So, lately the buzz is all about jigsaw and I've repeatedly heard the
posse sort of handwave over the difficulties with integrating modules;
it's being seen as a panacea where a module system automatically means
backwards compatibility is no longer a big concern and we can finally
go ahead and fix some of the past mistakes made in the core libraries.
I hope that didn't sound too offensive to the posse :) - tackling this
topic would probably take too much time, but:

Let's say you're using two modules in your project, hibernate, and
'Yoyodyne data verification library' (from now on: yoyoverify). You
update hibernate to the latest version, but the programmers who have
built yoyoverify have long since left the company and you don't really
feel like messing with it. Unfortunately, one of the updates is to
ArrayList - the collections API has seen an overhaul (this is a
hypothetical story!), where a bunch of methods have been
added: .each, .filter, .sort, and a few other things have been added
to java.util.List and its constituent parts.

Whoops. Unless I misunderstand module systems, this is not going to
work. hibernate routinely returns objects of type List, ArrayList, and
other collections API classes, but so does yoyoverify. We could allow
each module to have its own version of the collections API, but
separate versions means that they aren't compatible with each other; I
can't take a List produced by hibernate and hand it over to
yoyoverify. In fact, what version of the collections API should your
own code use? If it's the new one, then how do we even hand a List
object to yoyoverify? Our notion of what a List is, doesn't mesh with
yoyoverify's notion.

A big aspect of why module systems even work right, is that the core
library is not itself a module. So, objects like Sockets, Input/
OutputStreams, Dates, Calendars, Lists, Sets, Maps, Strings,
Exceptions, Threads, Runnables, CharSets, Buffers, Properties,
JButtons, MouseListeners and BigIntegers can all be passed back and
forth without worrying about version incompatibilities.
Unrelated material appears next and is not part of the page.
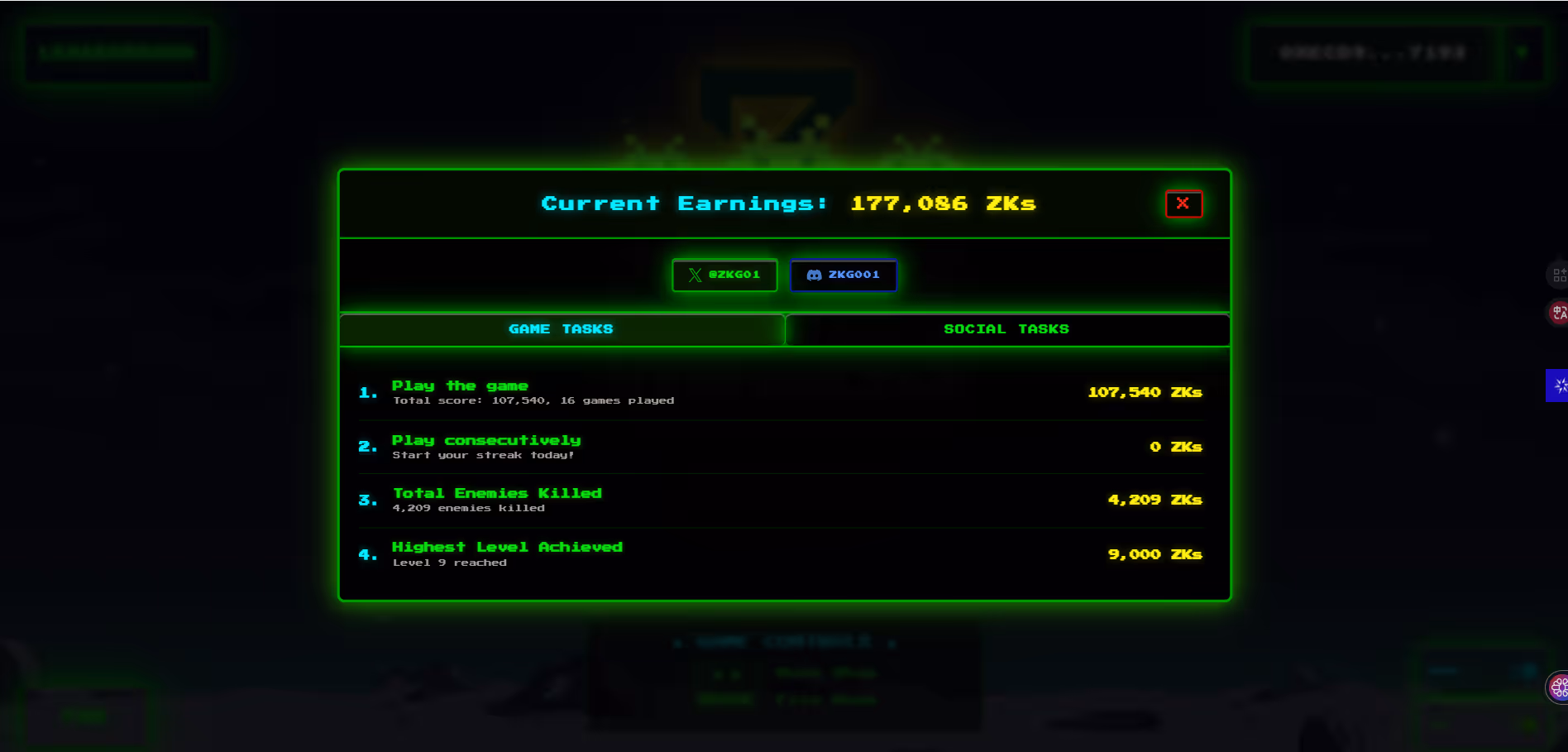The height and width of the screenshot is (752, 1568).
Task: Click the blue sparkle icon at right edge
Action: coord(1557,386)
We can't -really- clean house in the core libraries without addressing
this issue. But how to address it? I can't think of a simple solution.
Just three complicated ones:

1) Any module is allowed to include code that can adapt an old version
of one of its classes to a new one (like a copy constructor, where
each field is provided in e.g. a HashMap or some such). Similarly it
should offer a way to turn a new-version object into an old-version
one. This works fine, though it has some memory and CPU overhead, for
immutables, but not so much for mutables. Anytime either version (old
or new) is changed, it should be reflected immediately in the new
version. This is a hard problem to solve for methods (but annotations
can help compile in an update call, AOP-style), but even harder for
fields, which isn't entirely irrelevant: How would you fix
java.awt.Point to be immutable, or at least work with setters? A
classloader that rewrites the module that USES java.awt.Point to call
methods instead of update fields? That would work, but how would we
tell the module system classloader to do this? We'd need some way, as
a newer API, to tell the module system to do special things when it
encounters a module that is dependent on an old version of ourselves.
Not easy stuff at all.

2) There's only one representation for any given class, instead of
having both the new and old version like in solution #1, and instead
there's a wrapper API that looks exactly like the older version, which
actually translates old method calls into calls that have the same
effect on the new object. However, many API changes you'd like to make
aren't easily realized in this model. Again, java.awt.Point's fields
is one example, but what if there's a sizable paradigm shift where you
combine multiple separate classes into one, or split one bigger class
up, or even more significant changes?

3) Anytime the module runtime realizes that it needs two different
versions of the same library AND they need to interoperate, the new
API is called on to modify classes loaded for the module targeted at
the old API, so that it can fix calls. The amount of work that this
bytecode changing fixer has to do can be significant, but at least it
gives the option to the API developer to make as many changes as he
likes, as long as he can find a way to rewrite old classes to adapt to
the new model. I can easily see how you can rewrite java.awt.Point
using old code, or adapt an old library's custom java.util.List
subclass with .each, .filter, and .map methods, but this is not easy
to test, ridiculously hard to write, and I fear that a module going
through multiple rewrite stages because it is dependent on multiple
older versions is just going to become so hard that most libraries
backwards compatibility support is too buggy to be of use.


Is there an easier way to solve this problem? Does OSGi try to solve
it? Does OSGi have a mechanism whereby if two modules require
different versions of the same library, *BUT*, they never send these
objects to each other, its okay, but if they do send them to each
other, OSGi gives up (preferably at start, possibly at runtime)
stating irreconcilable version requirements?